GREAT BRITAIN: Primrose Salad
At Mario's Caprice Restaurant in London's fashionable West End, a guest last week could choose from a menu of caviar, turtle soup, sole bonne femme, roast duck with wine sauce and pineapple, whole baby chickens fried in butter with mushrooms, asparagus in butter sauce, feathery soufflés aflame with brandy, strawberries, peaches in kirsch, crêpes suzette en liqueurs, petits fours. "And," said Mario, "you can have it all if you like." To encourage the dollar tourist trade, Britain's government had lifted the wartime limit of five shillings (70¢ U.S.) per meal.

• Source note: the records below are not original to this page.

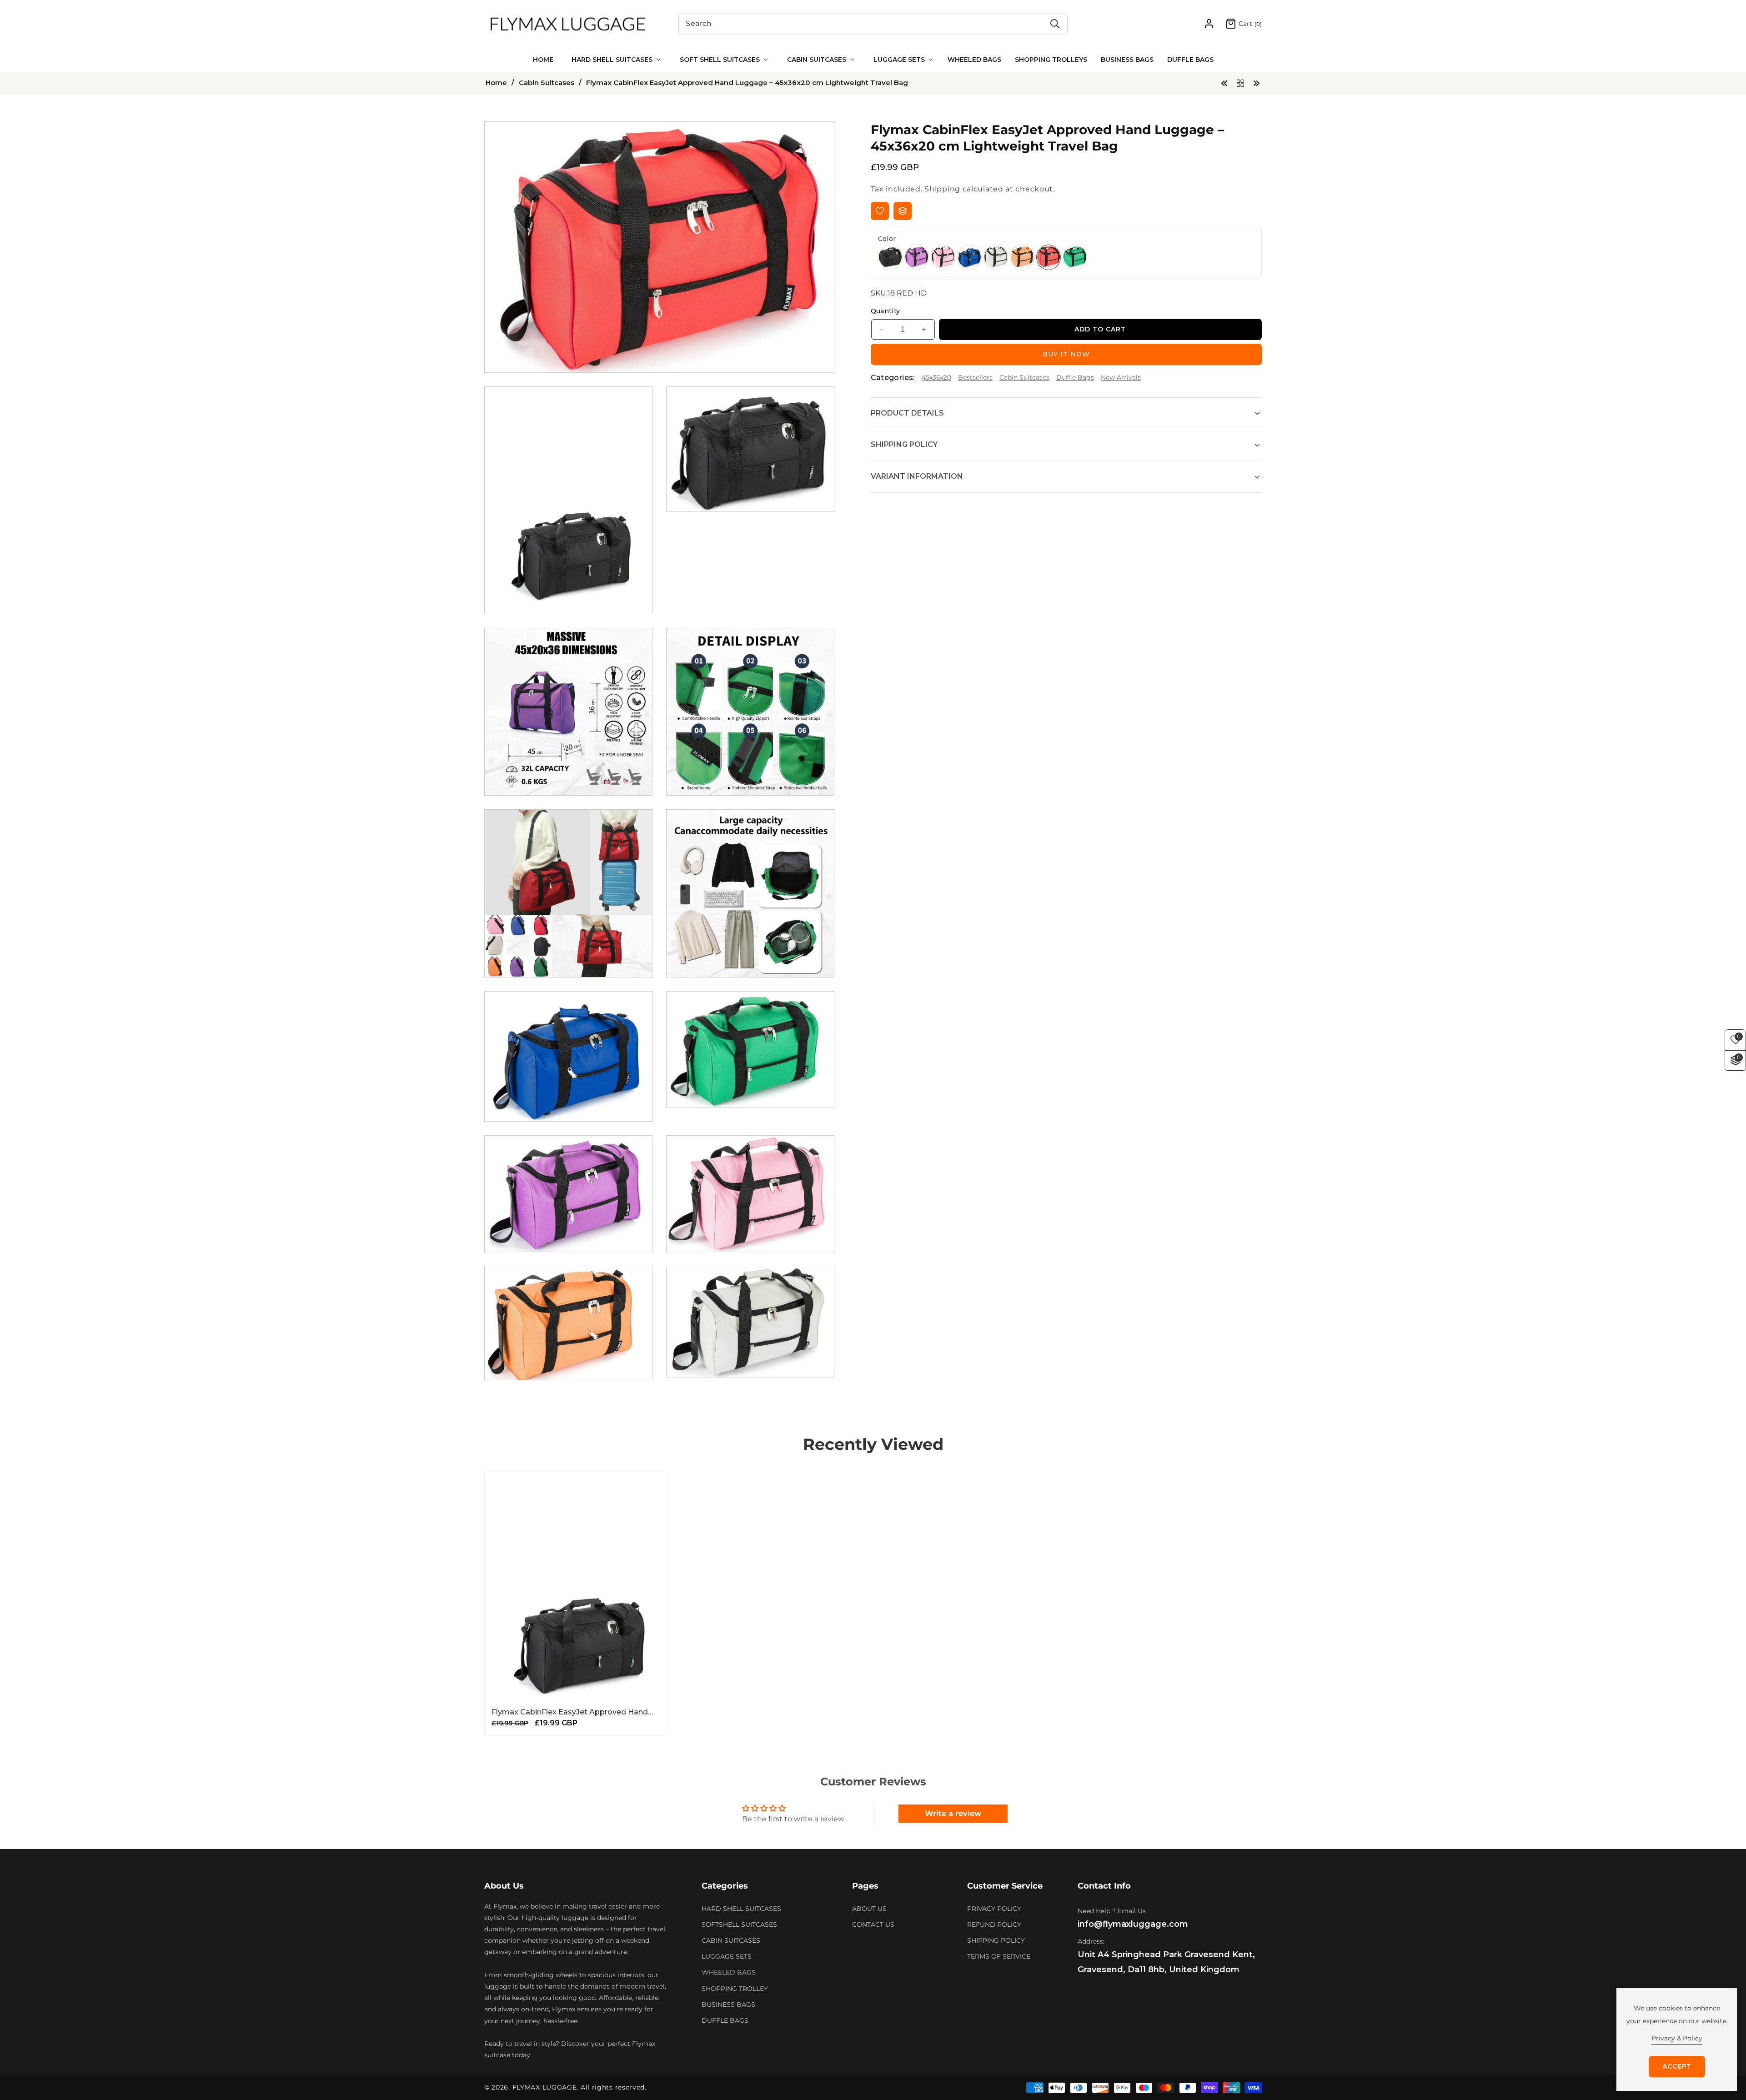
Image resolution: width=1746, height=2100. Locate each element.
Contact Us (873, 1924)
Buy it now (1066, 354)
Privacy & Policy (1676, 2038)
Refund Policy (994, 1924)
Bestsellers (975, 377)
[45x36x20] (1240, 82)
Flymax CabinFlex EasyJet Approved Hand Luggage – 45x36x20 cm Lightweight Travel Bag (572, 1713)
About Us (869, 1909)
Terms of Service (998, 1956)
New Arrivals (1121, 377)
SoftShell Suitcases (739, 1924)
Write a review (953, 1813)
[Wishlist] (880, 211)
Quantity (885, 311)
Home (496, 83)
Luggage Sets (727, 1956)
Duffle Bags (1075, 377)
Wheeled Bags (729, 1973)
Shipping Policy (996, 1940)
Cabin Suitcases (546, 83)
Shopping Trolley (735, 1989)
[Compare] (902, 211)
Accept (1676, 2066)
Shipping (942, 189)
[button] (614, 59)
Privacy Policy (994, 1909)
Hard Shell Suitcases (741, 1909)
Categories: (893, 377)
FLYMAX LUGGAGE (544, 2087)
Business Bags (728, 2004)
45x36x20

But few Londoners gorged themselves.
Restaurants reported that their customers would have to relearn the habit of eating five courses instead of three. Complained one waiter: "They have forgotten how to eat." Another reason for Britons' timidity: in spite of their delight that the control is gone and with it the house charge, surtax and other added fees, they cannot afford many of the goodies.
Decontrol of restaurant prices was part of a general tendency to lift price control on food. Last month, when fish in retail stores was decontrolled and fish prices zoomed, housewives refused to buy until fishmongers stopped gouging. Grocers, pleading that last year's drought had made vegetables scarce, put their prices up, and housewives stuck to meat & potatoes, turned away from cauliflower at 2/6, cabbage at a shilling a pound.
This week, led by the 60,000 members of the National Federation of Housewives, British women were boycotting their greengrocers, wearing bows of white tape to show that they wanted prices down. In Huddersfield the local N.F.H. chairman, Mrs. Neil Sykes, advised housewives to make their salads of nettle tops, primrose and cowslip leaves, dandelions and wood sorrel. And in a speech at Reading, Food Minister Maurice Webb made political capital of the boycott.
Said Webb: "This is the private-enterprise way of giving you your food . . . The solution is ... marketing under public ownership. You know you have the remedy in your own hands. You did it with fish; now do it with vegetables."